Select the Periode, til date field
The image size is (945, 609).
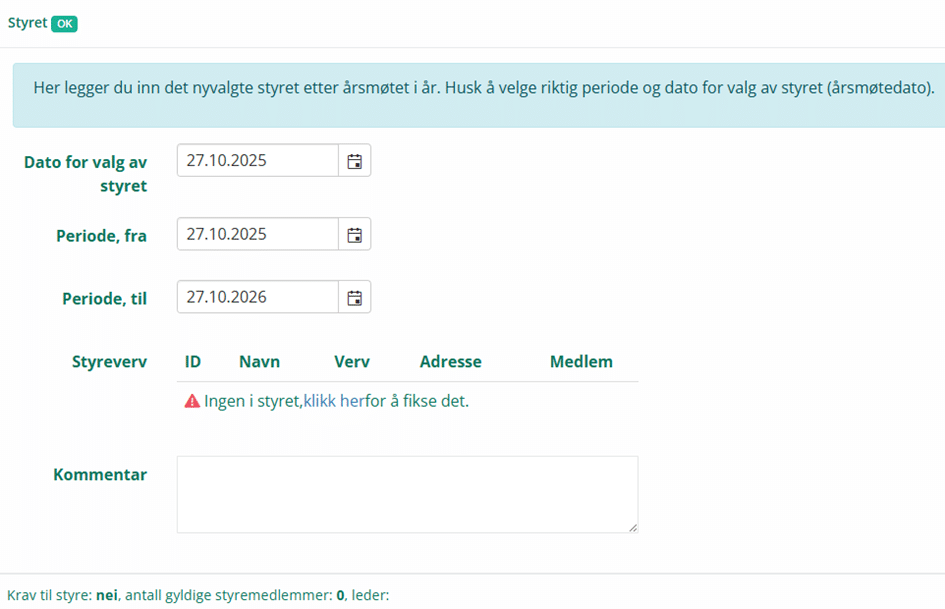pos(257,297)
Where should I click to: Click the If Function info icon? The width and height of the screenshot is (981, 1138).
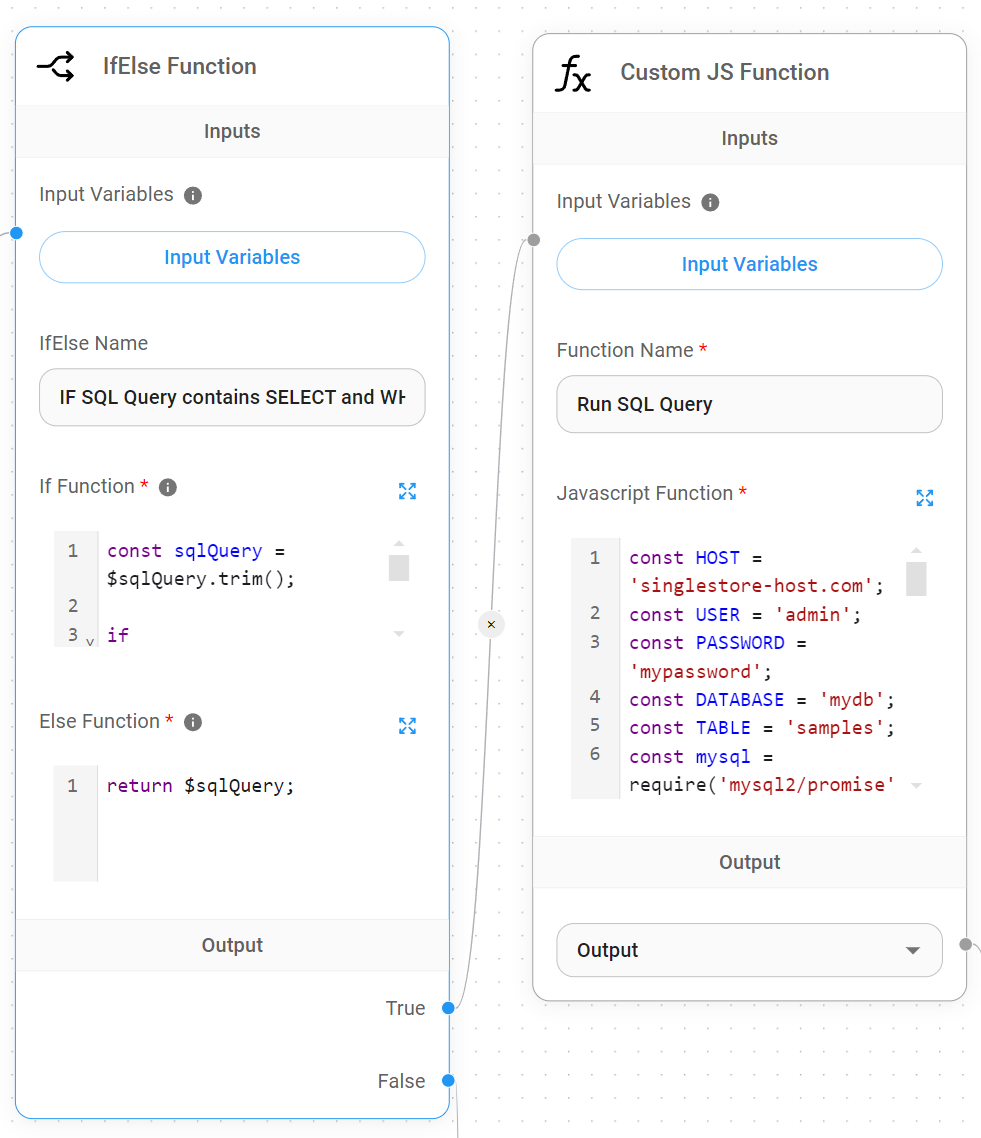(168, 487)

============

Task instructions — Could you copy every record exactly, without the pictures?

Solution to this task —
Select the Periode, til date field
The image size is (945, 609).
pos(257,297)
Where should I click to: Click the If Function info icon? The width and height of the screenshot is (981, 1138).
(168, 487)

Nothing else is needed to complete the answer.